The enemy of my enemy is not my friend. It is entirely possible for two parties to hate each other, but to agree they hate you more. And so it is in this case. Hamas and Fatah are not opposite ends of some mythical Palestinian political spectrum – they are merely different approaches to the same end.
The West has persisted in the fantasy that Fatah and Hamas were opposite forces in the search for peace between Israel and the Palestinian Arabs. To sustain such a myth of course requires that one believes that Abbas really is a moderate and that he seriously can be convinced to sit down and negotiate with Israel.
Shoshana Bryen writes that not only is Fatah not the polar opposite of the Hamas terrorists, but instead Fatah is in the process of Converging Toward Hamas:
Hamas is a branch of the Muslim Brotherhood, rooted in Sunni expansionism but aligned with Iran for purposes of money, training and weapons. This is another instance in which two parties (Sunnis and Shiites) can be at war at one level, but agree to make war together on a third party (Israel). Fatah is open to a (very temporary) political settlement with Israel as long as it brings millions of Arabs into Israel over whom Israel would exercise no functional control.Bryen notes that the failure of the US to understand the internal politics of these 2 "Palestinian" groups flows from the failure to grasp their goals. After all, Obama has claimed:
For both Fatah and Hamas, the bottom line is that the establishment of Israel in 1948, with the blessing of the United Nations, was a mistake by the international community that needs to be corrected.
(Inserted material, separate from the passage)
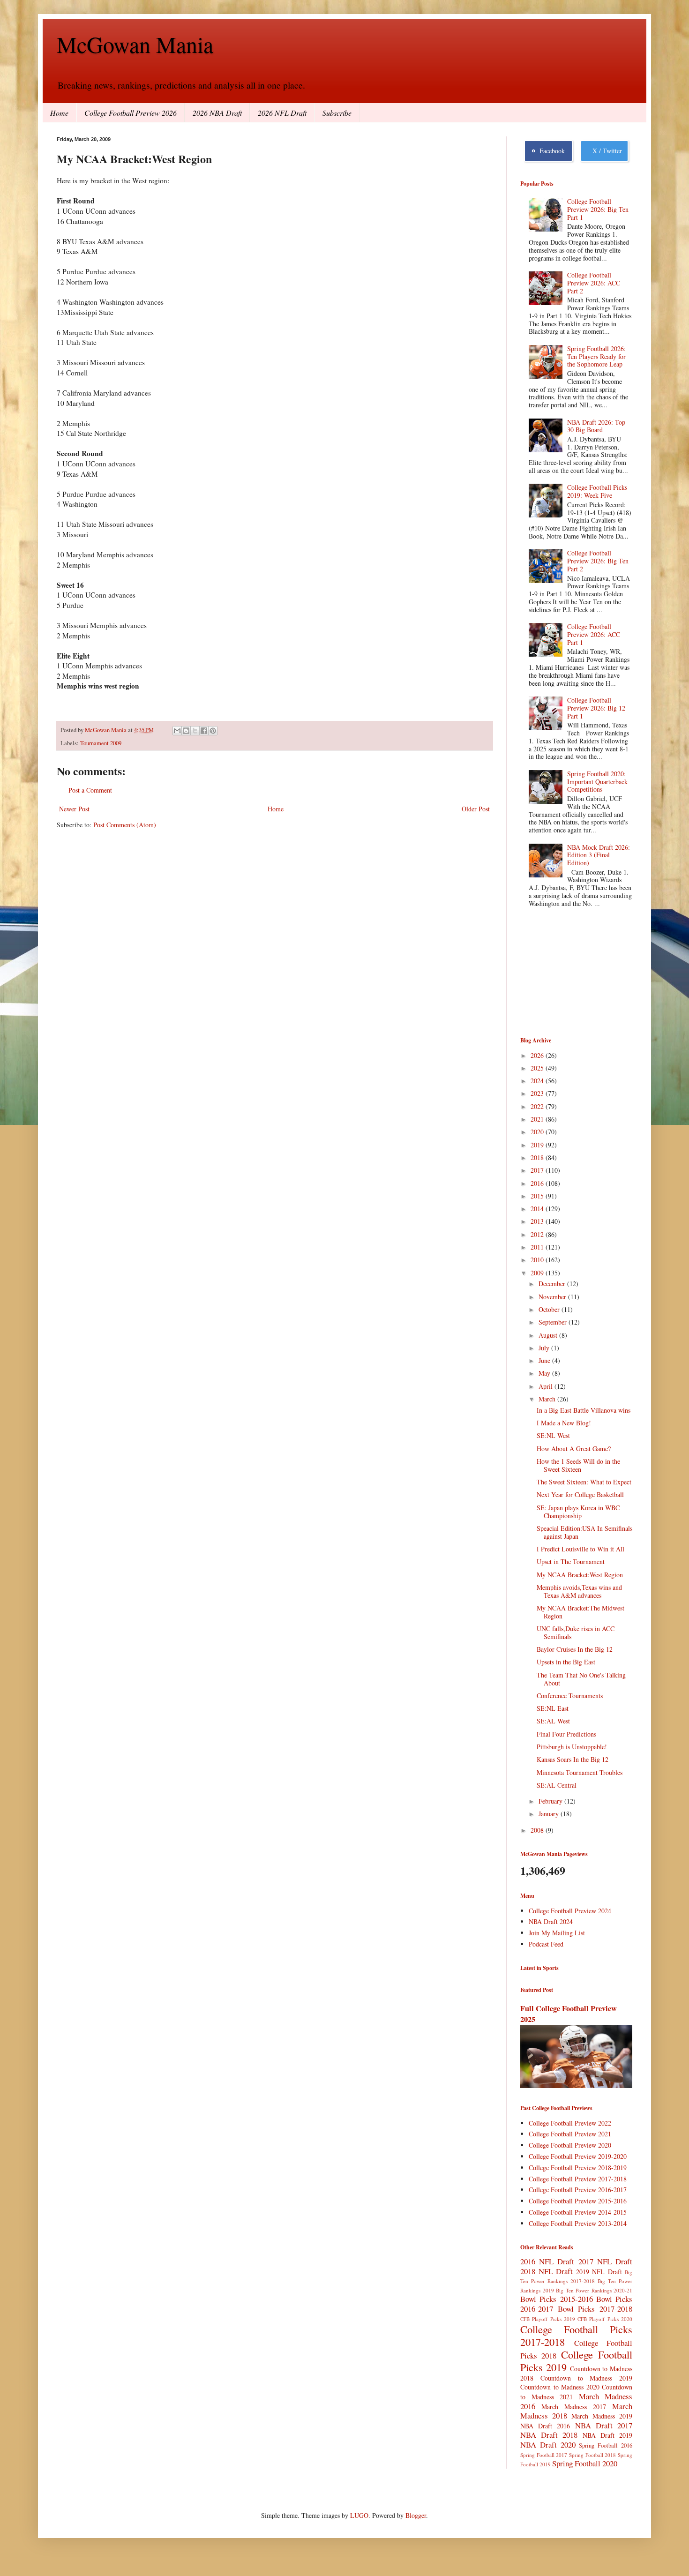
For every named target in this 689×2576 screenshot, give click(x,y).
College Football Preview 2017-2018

- "The United States strongly supports the goal of two states, Israel and Palestine, living side by side in peace and security. That is a goal shared by Palestinians, Israelis, and people of goodwill around the world" Obama, April 6, 2009
- "The road is hard but the destination is clear – a secure, Jewish State of Israel and an independent, prosperous Palestine." Obama, September 25, 2012
Does the US understand the relationship between Fatah and Hamas any better -- that both have been working against Israel, one politically while the other militarily?
But this latest talk of a "unity" government does not mean that Hamas and Fatah will become equal partners.
Far from it.
Abbas and company understand that Hamas may ultimately succeed in taking control of the Palestinian Authority. For example, Hamas rallies were permitted on the West Bank for the first time since the civil war. Abbas is discussing a possible future confederation with Jordan. Fatah has been curtailing security cooperation with the IDF and there are those who believe a third "intifada" has already begun. [Leaving an odd problem for Israel – would the IDF try to save Abbas and his corrupt administration in the face of popular enthusiasm for Hamas?] Even partial success in allowing Hamas to accede to power with minimal internecine killing might allow Fatah officials to escape to a safe haven -- their money having probably already escaped.Read the whole thing.
So now, after years of financial aid, military assistance and political recognition to the Abbas regime, the West has nothing to show for their troubles, relying on the same excuse that the Muslim regimes use to protect themselves from their disillusioned followers.